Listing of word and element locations
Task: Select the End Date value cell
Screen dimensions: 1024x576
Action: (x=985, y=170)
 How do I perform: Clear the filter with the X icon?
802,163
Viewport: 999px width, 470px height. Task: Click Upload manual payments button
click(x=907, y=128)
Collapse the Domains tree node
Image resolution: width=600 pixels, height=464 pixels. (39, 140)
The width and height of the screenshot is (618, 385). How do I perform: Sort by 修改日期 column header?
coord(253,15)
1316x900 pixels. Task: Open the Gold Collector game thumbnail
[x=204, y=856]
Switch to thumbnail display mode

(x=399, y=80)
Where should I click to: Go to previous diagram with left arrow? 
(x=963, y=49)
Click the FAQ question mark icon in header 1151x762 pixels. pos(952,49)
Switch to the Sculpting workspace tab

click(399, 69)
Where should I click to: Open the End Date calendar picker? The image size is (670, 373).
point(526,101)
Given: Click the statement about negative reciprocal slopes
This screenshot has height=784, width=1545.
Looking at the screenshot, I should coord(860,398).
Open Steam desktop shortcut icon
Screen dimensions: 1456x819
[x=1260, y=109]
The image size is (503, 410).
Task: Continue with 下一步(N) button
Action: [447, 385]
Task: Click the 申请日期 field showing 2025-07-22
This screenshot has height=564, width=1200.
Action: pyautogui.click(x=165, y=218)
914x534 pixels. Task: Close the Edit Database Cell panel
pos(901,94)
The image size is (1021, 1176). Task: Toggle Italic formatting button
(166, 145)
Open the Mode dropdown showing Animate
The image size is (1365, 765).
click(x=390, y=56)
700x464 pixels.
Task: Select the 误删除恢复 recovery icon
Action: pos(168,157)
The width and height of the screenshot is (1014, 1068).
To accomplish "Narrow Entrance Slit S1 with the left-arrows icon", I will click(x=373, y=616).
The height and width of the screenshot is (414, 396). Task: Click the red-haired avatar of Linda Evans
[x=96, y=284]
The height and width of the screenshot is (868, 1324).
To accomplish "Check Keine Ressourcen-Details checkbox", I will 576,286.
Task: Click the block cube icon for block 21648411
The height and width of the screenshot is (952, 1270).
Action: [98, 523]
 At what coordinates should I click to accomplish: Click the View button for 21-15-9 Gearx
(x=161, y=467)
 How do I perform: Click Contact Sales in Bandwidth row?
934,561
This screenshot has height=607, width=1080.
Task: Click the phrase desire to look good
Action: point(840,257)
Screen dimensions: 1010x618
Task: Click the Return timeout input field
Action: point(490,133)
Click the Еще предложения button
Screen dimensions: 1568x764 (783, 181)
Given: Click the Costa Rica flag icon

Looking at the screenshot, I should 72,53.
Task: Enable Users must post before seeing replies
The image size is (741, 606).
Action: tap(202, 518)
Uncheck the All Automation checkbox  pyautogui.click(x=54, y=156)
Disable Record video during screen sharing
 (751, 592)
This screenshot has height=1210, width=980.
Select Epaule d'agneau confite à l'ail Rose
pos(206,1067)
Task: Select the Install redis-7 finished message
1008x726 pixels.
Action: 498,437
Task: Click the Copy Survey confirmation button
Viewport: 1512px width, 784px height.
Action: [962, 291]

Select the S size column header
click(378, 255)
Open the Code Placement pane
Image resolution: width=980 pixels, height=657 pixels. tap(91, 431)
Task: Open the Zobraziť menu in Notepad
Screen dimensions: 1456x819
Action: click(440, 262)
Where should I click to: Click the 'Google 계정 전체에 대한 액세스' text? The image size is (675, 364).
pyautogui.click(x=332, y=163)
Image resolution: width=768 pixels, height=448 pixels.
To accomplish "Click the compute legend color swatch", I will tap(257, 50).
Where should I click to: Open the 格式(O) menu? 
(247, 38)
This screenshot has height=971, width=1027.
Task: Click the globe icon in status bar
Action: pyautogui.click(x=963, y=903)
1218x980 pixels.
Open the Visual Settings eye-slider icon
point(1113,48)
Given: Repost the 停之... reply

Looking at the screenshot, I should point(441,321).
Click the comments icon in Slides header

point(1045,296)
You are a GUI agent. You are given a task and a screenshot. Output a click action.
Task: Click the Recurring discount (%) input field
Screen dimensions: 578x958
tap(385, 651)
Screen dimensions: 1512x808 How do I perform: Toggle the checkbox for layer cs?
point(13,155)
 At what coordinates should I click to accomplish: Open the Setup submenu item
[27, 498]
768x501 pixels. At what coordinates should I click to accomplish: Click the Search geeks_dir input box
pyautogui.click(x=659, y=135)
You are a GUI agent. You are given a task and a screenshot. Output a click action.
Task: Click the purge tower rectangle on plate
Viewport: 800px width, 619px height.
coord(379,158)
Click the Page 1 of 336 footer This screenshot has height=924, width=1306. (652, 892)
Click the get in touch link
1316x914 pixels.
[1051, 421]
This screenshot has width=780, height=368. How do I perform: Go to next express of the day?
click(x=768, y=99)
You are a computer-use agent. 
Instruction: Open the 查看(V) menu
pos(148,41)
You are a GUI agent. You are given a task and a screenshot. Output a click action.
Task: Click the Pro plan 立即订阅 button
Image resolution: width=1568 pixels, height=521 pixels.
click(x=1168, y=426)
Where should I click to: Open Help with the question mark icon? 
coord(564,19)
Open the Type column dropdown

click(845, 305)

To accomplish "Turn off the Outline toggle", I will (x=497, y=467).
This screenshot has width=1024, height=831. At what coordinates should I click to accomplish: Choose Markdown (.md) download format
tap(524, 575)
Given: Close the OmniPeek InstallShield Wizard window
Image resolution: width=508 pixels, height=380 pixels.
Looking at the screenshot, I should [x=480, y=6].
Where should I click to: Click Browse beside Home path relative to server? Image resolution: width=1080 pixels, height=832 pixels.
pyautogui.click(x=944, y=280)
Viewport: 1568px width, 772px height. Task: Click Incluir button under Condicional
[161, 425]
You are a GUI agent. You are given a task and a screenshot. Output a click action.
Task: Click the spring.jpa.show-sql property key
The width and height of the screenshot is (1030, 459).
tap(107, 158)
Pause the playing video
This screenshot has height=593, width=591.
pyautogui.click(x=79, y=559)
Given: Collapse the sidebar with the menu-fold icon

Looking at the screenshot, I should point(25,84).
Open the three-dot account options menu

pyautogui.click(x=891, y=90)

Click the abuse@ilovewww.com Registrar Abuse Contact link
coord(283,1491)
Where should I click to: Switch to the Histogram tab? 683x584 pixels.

[REQUIRED TASK]
Copy the lines of the listing word for word, starting at the line containing "Click the Page" and ending at the line containing "click(845, 305)", with both of those lines included.

[SOLVED PROBLEM]
Click the Page 1 of 336 footer This screenshot has height=924, width=1306. (652, 892)
Click the get in touch link
1316x914 pixels.
[1051, 421]
This screenshot has width=780, height=368. How do I perform: Go to next express of the day?
click(x=768, y=99)
You are a computer-use agent. 
Instruction: Open the 查看(V) menu
pos(148,41)
You are a GUI agent. You are given a task and a screenshot. Output a click action.
Task: Click the Pro plan 立即订阅 button
Image resolution: width=1568 pixels, height=521 pixels.
click(x=1168, y=426)
Where should I click to: Open Help with the question mark icon? 
coord(564,19)
Open the Type column dropdown

click(845, 305)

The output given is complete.